***** Extract
FE Report | Friday, 17 April 2015



Experts have recommended that the government treat the arsenic problem as a multidisciplinary one in a bid to check its adverse health effects and ensure safe drinking water.
They have also urged the policymakers, international development organisations, non-governmental organisations (NGOs) and academics to address the arsenic contamination with due priority as like as disaster management and climate change adaptation.
Experts, researchers, academics and representatives of different organisations made a set of recommendations including those at a consultation on 'linking arsenicosis patients to better treatment facilities' organised by NGO Forum for Public Health recently at DPHE conference room in the city.
Many activities and researches have been carried out while many are going on, they said, adding that the government, NGOs and international organisations are working with a view to mitigating the arsenic problem, but expected result is yet to come for lack of coordination among these initiatives.
**********
→ **Problem details**: Can you sum up the arsenic report above in two sentences?
***** Supplied material
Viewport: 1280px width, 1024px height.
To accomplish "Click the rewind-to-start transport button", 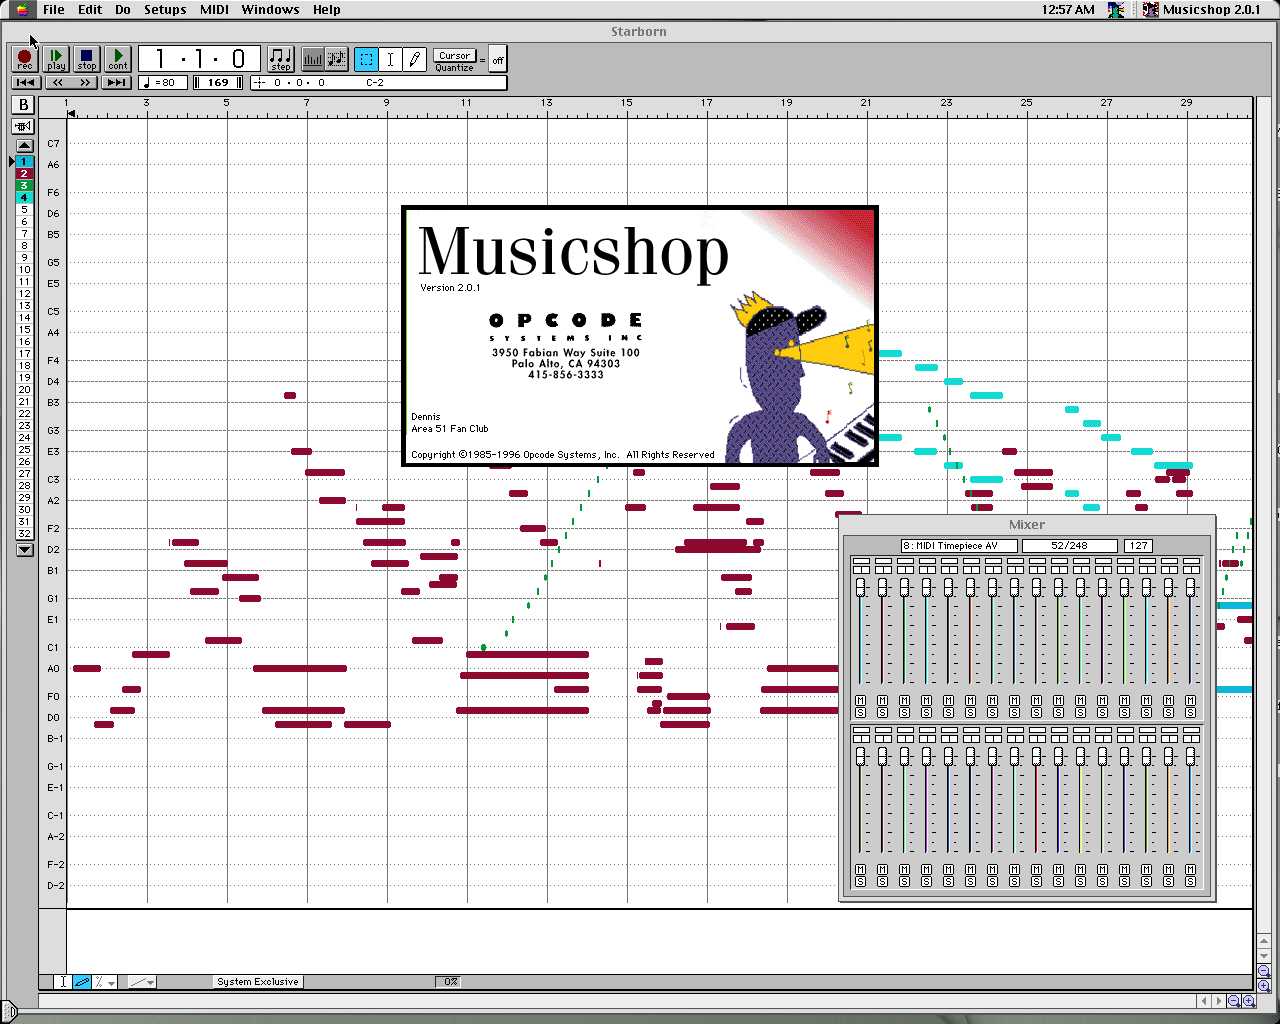I will [x=25, y=83].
**********
→ **Your solution**: At a consultation organized by NGO Forum for Public Health on linking arsenicosis patients to better treatment facilities, experts urged the government to treat arsenic as a multidisciplinary problem. They also urged policymakers, development organizations, NGOs and academics to give it priority like disaster management and climate change adaptation, noting that efforts by the government, NGOs and international organizations have not produced the expected results for lack of coordination.